Unread postby NobodySpecial » 2 August 2022, 10:34

Rayo wrote:Hi, everyone. I don't really know how to explain this. As far as I know, I'm a straight guy and, since I was a child, I've been feeling quite uncomfortable, even “observed” or “targeted”, when in high school or on the TV I watched documentaries or news/stories about how guys came out of the closet or the homophobia they experienced.

I have a girlfriend, and I've been during all my life attracted to women.

I remember that I behaved kind of timid, maybe awkward, when I talked to a friend from my university dormitory. He lived with me for one year and a half, and he was muscly, short and not gonna lie, good-looking.
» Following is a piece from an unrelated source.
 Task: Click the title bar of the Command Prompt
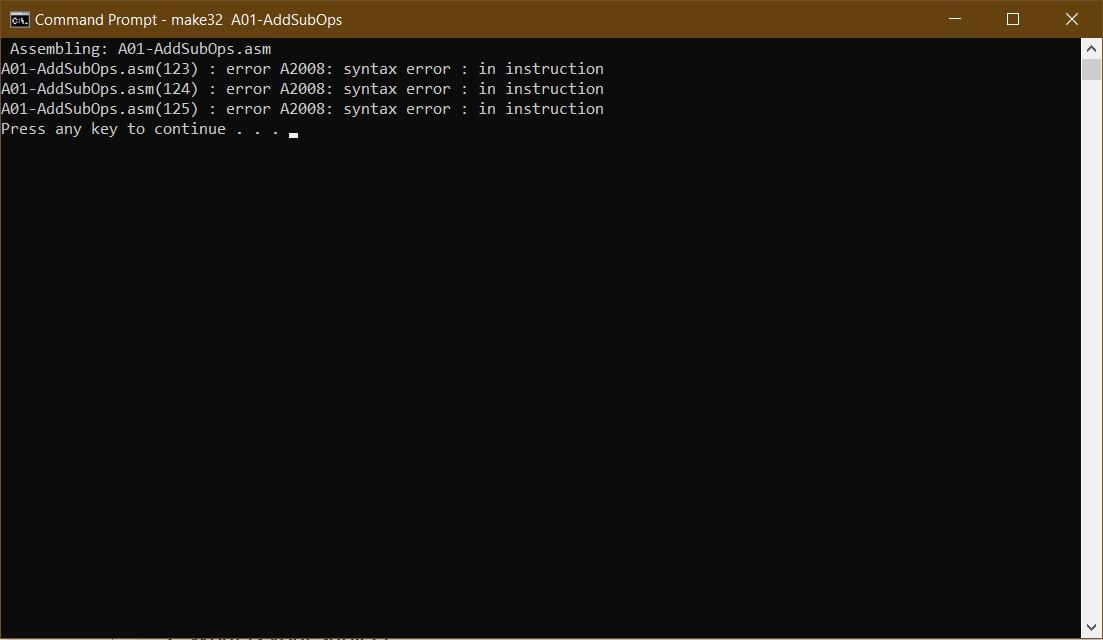click(x=550, y=19)
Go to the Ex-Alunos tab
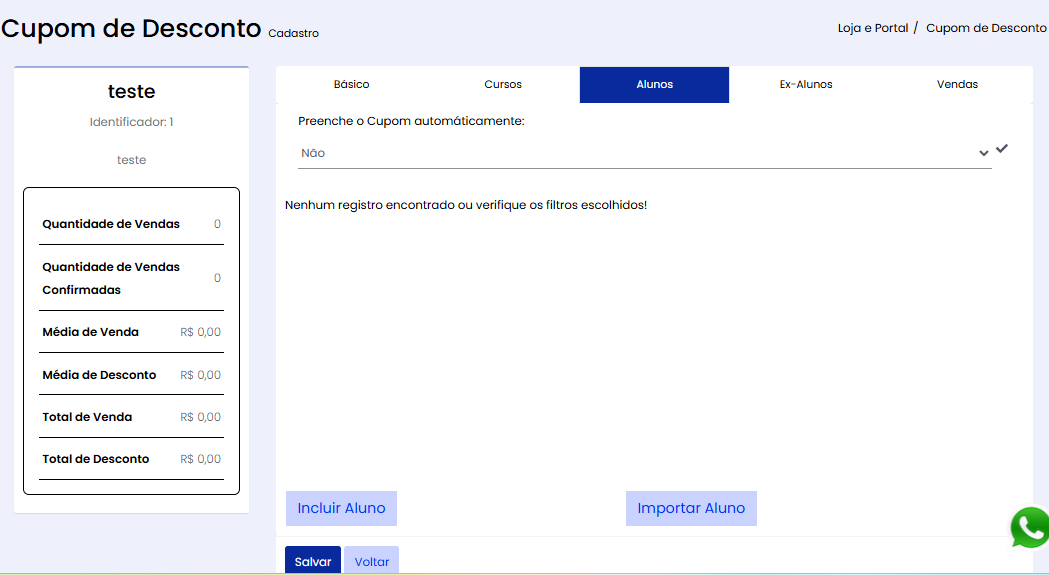Viewport: 1049px width, 575px height. (806, 85)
There was also a very short time when I, let's say, became obsessed with the idea of my liking a friend (this happened before uni), but that's it.

Some months ago I watched my very first BL movie and I got really absorbed by it; particularly by a song that was played during that movie.
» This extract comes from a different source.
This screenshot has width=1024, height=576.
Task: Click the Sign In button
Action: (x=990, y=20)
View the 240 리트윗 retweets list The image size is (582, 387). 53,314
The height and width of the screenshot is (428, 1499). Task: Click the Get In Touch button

Why does this happen? Do you have any idea? I haven't had any previous gay experience or anything similar in my life.


Maybe you should talk this out with a professional counselor. Many might just say just try out gay sex and see if you like it, but if even the topic is such that you get uncomfortable on the topic, I think experimentation without counseling to see if you even want to experiment would simply make your problem bigger. I think many guys get kind of grossed out when they put too much emphasis on the mechanics of what gay sex involves. However, I believe for most gay/gay-leaning/bi men, the sex is such a small part. The idea that the gay lifestyle is so foreign to the Str8 lifestyle is rather misleading. Sure gays don't have kids naturally together, but relationships are so many things besides sex and procreation. Gay couples have to do laundry, cook, eat, work, clean house, take out the trash, etc... I've been with my partner almost 19 years now. We pretty much keep to ourselves. Sure we have our ups-and-downs like most relationships, but I enjoy his company. I like making him laugh. I like just hanging around him. I like that every night he comes home from work to be with me...
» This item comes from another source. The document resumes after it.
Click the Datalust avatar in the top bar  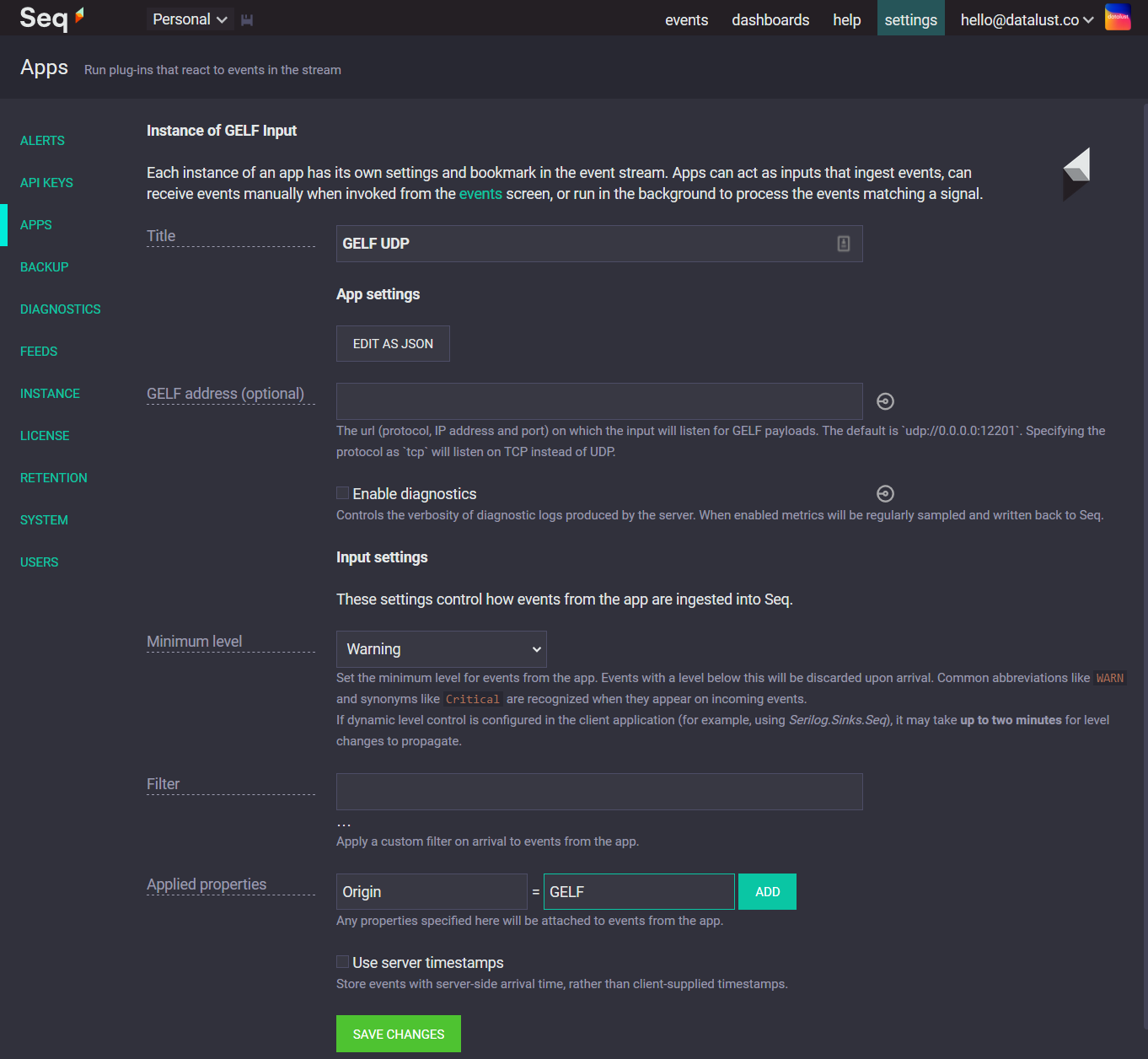[x=1118, y=17]
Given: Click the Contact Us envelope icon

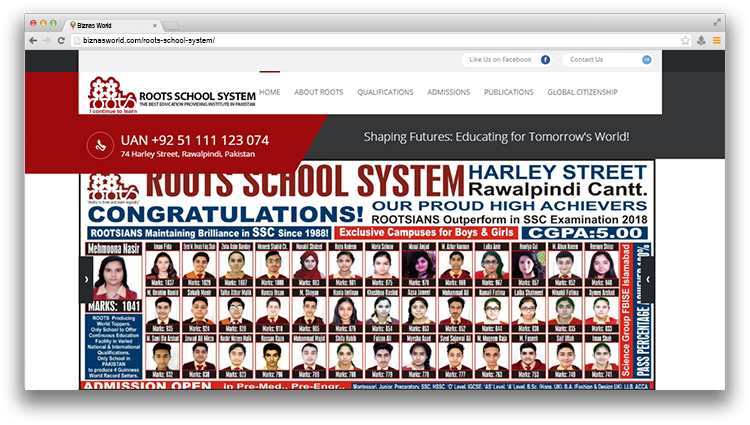Looking at the screenshot, I should [x=646, y=60].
So again, I think if your somewhat attraction to men bothers you, you simply should get some professional to talk this out with. Note, that gay/str8/bi are just labels. Regardless of labels, you are just you. Whether it is just a casual admission that some guys are attractive, or whether it becomes a stronger desire, you are just you. You aren't a bad person or defective person if you have such thoughts, It isn't something to cure, but rather you just need to know yourself better and then decide what you want to do with that knowledge. You could decide that you find things appealing about men, but your desire to get married, have kids, and live that traditional way is so much stronger. It's all fine as long as your heart is still with your wife and family. Or you could find that maybe you do want a man some day sexually and maybe emotionally. Again, you are going to be fine with whatever path you eventually chose. I confess that I regret not having sired children, but in my 20's I got tested and found out that I was SO infertile, I would have had to spend more money dealing with IVF than I would have had money to properly take care of such a child of my own flesh and blood. I'll always have that regret, but biologically and realistically it wasn't much of an option for me. I do have a loving male partner, and I think we have a great life together. (Note: He's the better half.). I find contentment in what we have built together.